◆ Your instructions
Please copy each line of the listing that includes the string "green".

◆ Available data
-------
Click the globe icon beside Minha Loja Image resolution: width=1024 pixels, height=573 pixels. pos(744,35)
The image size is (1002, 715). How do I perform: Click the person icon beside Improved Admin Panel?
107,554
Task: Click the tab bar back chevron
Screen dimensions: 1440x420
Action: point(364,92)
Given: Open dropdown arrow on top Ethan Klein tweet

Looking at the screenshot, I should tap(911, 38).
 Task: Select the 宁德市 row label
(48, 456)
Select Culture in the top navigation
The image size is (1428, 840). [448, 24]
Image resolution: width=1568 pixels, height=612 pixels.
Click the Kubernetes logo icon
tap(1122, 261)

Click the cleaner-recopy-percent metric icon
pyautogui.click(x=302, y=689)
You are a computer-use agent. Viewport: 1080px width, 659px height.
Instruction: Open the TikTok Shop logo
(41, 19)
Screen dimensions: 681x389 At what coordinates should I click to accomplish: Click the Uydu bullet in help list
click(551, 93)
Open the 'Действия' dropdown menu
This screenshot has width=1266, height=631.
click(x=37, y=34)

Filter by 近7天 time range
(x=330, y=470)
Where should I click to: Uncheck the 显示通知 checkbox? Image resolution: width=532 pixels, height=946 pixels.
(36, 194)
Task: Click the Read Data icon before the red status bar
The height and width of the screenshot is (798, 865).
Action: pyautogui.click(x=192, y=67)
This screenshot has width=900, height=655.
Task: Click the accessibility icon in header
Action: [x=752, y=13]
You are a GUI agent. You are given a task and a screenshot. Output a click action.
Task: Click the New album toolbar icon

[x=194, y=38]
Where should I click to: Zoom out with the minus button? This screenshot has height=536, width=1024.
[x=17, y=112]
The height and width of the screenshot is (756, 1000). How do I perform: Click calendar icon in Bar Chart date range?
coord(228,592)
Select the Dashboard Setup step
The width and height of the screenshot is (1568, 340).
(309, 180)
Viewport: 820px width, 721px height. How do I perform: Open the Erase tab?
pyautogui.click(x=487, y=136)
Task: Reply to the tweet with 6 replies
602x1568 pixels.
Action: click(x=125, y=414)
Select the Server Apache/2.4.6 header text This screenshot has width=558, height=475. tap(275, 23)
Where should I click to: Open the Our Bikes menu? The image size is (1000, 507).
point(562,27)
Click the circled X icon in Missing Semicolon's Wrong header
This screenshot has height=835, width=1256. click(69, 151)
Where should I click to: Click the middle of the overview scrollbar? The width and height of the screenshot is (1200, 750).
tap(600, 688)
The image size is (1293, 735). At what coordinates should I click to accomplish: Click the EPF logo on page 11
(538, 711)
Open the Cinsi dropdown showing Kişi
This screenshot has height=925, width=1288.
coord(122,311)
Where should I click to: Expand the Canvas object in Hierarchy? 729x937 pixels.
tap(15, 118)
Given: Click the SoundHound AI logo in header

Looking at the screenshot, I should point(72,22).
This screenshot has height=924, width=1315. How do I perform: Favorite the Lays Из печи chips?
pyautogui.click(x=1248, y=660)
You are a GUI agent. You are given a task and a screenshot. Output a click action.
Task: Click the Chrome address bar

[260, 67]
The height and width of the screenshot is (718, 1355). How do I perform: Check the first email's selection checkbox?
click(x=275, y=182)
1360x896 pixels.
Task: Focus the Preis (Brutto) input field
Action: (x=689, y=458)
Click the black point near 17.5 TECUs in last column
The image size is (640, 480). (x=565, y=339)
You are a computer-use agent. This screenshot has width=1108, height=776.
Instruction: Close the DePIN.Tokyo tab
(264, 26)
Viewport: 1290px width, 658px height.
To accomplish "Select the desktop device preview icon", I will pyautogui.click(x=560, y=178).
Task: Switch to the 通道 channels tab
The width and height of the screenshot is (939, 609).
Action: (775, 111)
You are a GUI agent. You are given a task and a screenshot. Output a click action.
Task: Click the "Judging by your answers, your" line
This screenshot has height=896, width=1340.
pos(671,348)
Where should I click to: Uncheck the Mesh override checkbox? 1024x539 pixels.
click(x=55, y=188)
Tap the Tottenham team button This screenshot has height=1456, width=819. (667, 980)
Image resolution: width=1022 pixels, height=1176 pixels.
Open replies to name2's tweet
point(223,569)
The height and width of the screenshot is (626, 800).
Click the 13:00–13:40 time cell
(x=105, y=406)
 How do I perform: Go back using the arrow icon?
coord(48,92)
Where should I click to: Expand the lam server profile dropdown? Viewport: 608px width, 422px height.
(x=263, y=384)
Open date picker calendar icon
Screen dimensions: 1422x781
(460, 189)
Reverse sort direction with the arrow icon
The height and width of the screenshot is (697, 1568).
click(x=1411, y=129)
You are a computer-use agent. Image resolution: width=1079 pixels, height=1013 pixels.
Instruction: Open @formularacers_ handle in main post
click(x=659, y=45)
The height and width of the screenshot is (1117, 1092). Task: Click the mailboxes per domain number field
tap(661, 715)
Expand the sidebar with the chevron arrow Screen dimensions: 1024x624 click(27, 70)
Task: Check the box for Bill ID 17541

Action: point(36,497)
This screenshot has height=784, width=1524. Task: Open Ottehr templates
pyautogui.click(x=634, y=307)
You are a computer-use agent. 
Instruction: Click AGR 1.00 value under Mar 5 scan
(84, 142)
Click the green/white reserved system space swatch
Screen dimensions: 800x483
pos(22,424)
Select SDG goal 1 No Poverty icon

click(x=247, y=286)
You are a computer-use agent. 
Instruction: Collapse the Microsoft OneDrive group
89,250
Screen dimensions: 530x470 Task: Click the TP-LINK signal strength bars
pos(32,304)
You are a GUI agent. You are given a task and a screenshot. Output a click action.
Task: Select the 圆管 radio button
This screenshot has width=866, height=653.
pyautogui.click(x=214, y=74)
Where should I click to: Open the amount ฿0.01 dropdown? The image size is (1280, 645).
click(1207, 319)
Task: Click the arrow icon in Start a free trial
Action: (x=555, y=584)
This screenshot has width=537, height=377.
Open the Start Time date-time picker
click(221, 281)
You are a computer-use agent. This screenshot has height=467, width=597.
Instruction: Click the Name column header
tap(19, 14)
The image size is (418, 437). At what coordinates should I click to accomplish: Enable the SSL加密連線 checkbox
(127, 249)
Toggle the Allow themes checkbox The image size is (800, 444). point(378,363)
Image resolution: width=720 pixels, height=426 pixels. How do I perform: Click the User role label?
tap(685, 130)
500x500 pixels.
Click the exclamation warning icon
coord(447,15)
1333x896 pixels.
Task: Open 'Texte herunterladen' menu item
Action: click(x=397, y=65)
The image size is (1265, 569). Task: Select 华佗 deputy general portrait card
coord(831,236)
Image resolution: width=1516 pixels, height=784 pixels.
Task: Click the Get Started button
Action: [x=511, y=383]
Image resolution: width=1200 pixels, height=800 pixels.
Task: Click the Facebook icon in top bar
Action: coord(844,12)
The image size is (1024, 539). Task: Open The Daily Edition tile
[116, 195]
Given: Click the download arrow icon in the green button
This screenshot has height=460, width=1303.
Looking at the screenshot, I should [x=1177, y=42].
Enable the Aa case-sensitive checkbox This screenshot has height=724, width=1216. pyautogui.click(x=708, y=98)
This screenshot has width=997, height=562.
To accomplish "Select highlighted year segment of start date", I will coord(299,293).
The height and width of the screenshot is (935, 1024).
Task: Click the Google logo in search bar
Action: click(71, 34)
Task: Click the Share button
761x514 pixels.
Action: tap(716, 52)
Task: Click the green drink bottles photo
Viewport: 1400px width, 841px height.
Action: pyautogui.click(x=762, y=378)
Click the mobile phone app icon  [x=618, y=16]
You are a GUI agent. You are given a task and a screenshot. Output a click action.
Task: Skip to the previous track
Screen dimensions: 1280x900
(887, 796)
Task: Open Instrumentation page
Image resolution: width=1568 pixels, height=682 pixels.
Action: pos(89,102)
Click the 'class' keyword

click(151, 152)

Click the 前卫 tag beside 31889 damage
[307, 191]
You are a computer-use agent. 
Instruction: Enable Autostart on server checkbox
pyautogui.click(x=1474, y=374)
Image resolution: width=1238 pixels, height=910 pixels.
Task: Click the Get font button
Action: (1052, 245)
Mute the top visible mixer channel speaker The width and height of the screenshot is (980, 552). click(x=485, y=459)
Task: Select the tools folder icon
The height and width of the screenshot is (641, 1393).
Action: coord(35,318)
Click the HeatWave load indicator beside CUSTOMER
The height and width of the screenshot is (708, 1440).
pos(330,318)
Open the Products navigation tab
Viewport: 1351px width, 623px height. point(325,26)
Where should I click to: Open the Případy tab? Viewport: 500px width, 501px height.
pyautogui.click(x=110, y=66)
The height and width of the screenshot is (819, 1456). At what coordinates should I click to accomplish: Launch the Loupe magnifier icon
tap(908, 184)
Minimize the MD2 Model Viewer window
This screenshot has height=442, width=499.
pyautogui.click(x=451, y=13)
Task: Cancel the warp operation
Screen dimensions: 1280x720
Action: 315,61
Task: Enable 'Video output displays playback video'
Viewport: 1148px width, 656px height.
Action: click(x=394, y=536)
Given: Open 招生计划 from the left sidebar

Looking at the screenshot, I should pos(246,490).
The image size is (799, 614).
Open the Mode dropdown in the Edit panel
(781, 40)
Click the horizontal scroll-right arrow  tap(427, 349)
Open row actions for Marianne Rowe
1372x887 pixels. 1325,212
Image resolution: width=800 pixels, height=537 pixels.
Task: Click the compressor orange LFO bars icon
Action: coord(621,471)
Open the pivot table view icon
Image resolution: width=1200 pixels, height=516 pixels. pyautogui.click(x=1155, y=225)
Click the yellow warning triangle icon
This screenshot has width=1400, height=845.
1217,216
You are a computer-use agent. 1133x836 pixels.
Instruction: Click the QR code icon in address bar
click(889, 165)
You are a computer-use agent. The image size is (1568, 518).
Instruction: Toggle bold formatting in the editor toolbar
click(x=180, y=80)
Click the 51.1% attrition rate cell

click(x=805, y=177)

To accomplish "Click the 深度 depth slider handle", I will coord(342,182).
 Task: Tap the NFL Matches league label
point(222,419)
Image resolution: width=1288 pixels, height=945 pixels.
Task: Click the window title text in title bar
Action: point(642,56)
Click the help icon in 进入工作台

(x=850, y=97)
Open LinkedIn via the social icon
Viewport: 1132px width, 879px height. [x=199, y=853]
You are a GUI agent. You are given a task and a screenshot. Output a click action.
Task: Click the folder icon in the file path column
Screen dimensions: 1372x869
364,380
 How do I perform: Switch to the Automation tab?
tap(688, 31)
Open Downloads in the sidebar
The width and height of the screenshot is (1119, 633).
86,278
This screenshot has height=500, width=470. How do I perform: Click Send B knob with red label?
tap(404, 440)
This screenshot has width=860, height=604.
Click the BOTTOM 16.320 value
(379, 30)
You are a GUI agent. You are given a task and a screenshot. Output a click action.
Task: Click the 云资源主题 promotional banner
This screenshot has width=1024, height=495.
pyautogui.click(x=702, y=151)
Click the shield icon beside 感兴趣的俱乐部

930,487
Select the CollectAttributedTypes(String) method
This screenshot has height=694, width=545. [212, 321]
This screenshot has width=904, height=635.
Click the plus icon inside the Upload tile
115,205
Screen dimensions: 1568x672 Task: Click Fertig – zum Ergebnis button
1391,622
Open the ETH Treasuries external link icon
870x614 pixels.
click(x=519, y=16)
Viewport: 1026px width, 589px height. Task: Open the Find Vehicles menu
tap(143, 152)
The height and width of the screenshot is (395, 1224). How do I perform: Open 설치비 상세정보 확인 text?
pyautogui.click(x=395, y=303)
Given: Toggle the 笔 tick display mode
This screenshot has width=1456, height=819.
-------
◆ Task output
Click the green/white reserved system space swatch
Given: Click the download arrow icon in the green button
Task: Click the green drink bottles photo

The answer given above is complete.